== ASSIGNMENT ==
Each entry is to be output precisely as it appears.
:::::
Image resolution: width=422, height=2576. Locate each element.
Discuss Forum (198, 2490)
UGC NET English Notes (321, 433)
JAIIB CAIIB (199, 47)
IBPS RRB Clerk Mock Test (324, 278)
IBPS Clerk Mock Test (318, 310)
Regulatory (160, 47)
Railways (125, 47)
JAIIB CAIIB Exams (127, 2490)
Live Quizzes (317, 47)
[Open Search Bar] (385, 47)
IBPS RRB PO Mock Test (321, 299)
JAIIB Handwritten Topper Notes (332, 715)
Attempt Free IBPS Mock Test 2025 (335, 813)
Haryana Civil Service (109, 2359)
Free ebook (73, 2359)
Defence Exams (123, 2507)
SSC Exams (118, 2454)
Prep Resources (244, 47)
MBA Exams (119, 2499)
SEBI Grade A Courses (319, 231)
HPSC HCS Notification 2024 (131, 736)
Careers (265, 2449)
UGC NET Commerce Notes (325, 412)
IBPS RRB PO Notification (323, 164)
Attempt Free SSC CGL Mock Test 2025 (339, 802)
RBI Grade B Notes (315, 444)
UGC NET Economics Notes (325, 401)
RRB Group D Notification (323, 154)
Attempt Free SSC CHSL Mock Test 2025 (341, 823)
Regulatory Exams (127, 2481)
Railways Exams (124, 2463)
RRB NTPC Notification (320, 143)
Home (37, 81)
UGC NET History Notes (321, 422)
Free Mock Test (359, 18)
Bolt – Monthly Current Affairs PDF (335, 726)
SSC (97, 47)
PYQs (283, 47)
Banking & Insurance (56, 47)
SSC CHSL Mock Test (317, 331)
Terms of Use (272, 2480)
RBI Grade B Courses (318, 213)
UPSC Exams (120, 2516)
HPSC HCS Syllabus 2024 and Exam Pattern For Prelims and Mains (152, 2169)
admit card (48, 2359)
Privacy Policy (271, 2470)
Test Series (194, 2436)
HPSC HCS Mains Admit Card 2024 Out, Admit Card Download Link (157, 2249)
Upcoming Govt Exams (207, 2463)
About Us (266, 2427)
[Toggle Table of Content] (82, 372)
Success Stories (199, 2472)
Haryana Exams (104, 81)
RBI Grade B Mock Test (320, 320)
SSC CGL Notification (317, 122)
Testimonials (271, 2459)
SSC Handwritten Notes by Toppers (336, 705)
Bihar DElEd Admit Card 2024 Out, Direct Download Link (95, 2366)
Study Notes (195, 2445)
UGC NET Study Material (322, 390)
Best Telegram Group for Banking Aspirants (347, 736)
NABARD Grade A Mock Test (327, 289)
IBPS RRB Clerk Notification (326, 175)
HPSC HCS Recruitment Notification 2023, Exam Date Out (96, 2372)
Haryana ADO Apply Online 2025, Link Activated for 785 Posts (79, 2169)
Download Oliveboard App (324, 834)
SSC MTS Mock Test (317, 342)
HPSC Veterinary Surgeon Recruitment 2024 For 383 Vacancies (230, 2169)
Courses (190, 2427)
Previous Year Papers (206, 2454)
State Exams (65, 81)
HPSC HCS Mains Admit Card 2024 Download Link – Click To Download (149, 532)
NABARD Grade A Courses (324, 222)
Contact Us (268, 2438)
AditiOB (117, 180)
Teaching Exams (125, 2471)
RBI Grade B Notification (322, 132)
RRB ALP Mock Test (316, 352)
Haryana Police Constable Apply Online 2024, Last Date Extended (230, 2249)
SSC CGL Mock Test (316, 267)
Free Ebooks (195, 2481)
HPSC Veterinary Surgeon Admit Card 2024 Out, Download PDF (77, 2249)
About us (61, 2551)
:::::
== ANSWER TO THIS TASK ==
Image resolution: width=422, height=2576. Locate each element.
Discuss Forum (198, 2490)
UGC NET English Notes (321, 433)
JAIIB CAIIB (199, 47)
IBPS RRB Clerk Mock Test (324, 278)
IBPS Clerk Mock Test (318, 310)
Regulatory (160, 47)
Railways (125, 47)
JAIIB CAIIB Exams (127, 2490)
Live Quizzes (317, 47)
[Open Search Bar] (385, 47)
IBPS RRB PO Mock Test (321, 299)
JAIIB Handwritten Topper Notes (332, 715)
Attempt Free IBPS Mock Test 2025 (335, 813)
Haryana Civil Service (109, 2359)
Free ebook (73, 2359)
Defence Exams (123, 2507)
SSC Exams (118, 2454)
Prep Resources (244, 47)
MBA Exams (119, 2499)
SEBI Grade A Courses (319, 231)
HPSC HCS Notification 2024 (131, 736)
Careers (265, 2449)
UGC NET Commerce Notes (325, 412)
IBPS RRB PO Notification (323, 164)
Attempt Free SSC CGL Mock Test 2025 (339, 802)
RBI Grade B Notes (315, 444)
UGC NET Economics Notes (325, 401)
RRB Group D Notification (323, 154)
Attempt Free SSC CHSL Mock Test 2025 (341, 823)
Regulatory Exams (127, 2481)
Railways Exams (124, 2463)
RRB NTPC Notification (320, 143)
Home (37, 81)
UGC NET History Notes (321, 422)
Free Mock Test (359, 18)
Bolt – Monthly Current Affairs PDF (335, 726)
SSC (97, 47)
PYQs (283, 47)
Banking & Insurance (56, 47)
SSC CHSL Mock Test (317, 331)
Terms of Use (272, 2480)
RBI Grade B Courses (318, 213)
UPSC Exams (120, 2516)
HPSC HCS Syllabus 2024 and Exam Pattern For Prelims and Mains (152, 2169)
admit card (48, 2359)
Privacy Policy (271, 2470)
Test Series (194, 2436)
HPSC HCS Mains Admit Card 2024 Out, Admit Card Download Link (157, 2249)
Upcoming Govt Exams (207, 2463)
About Us (266, 2427)
[Toggle Table of Content] (82, 372)
Success Stories (199, 2472)
Haryana Exams (104, 81)
RBI Grade B Mock Test (320, 320)
SSC CGL Notification (317, 122)
Testimonials (271, 2459)
SSC Handwritten Notes by Toppers (336, 705)
Bihar DElEd Admit Card 2024 Out, Direct Download Link (95, 2366)
Study Notes (195, 2445)
UGC NET Study Material (322, 390)
Best Telegram Group for Banking Aspirants (347, 736)
NABARD Grade A Mock Test (327, 289)
IBPS RRB Clerk Notification (326, 175)
HPSC HCS Recruitment Notification 2023, Exam Date Out (96, 2372)
Haryana ADO Apply Online 2025, Link Activated for 785 Posts (79, 2169)
Download Oliveboard App (324, 834)
SSC MTS Mock Test (317, 342)
HPSC Veterinary Surgeon Recruitment 2024 For 383 Vacancies (230, 2169)
Courses (190, 2427)
Previous Year Papers (206, 2454)
State Exams (65, 81)
HPSC HCS Mains Admit Card 2024 Download Link – Click To Download (149, 532)
NABARD Grade A Courses (324, 222)
Contact Us (268, 2438)
AditiOB (117, 180)
Teaching Exams (125, 2471)
RBI Grade B Notification (322, 132)
RRB ALP Mock Test (316, 352)
Haryana Police Constable Apply Online 2024, Last Date Extended (230, 2249)
SSC CGL Mock Test (316, 267)
Free Ebooks (195, 2481)
HPSC Veterinary Surgeon Admit Card 2024 Out, Download PDF (77, 2249)
About us (61, 2551)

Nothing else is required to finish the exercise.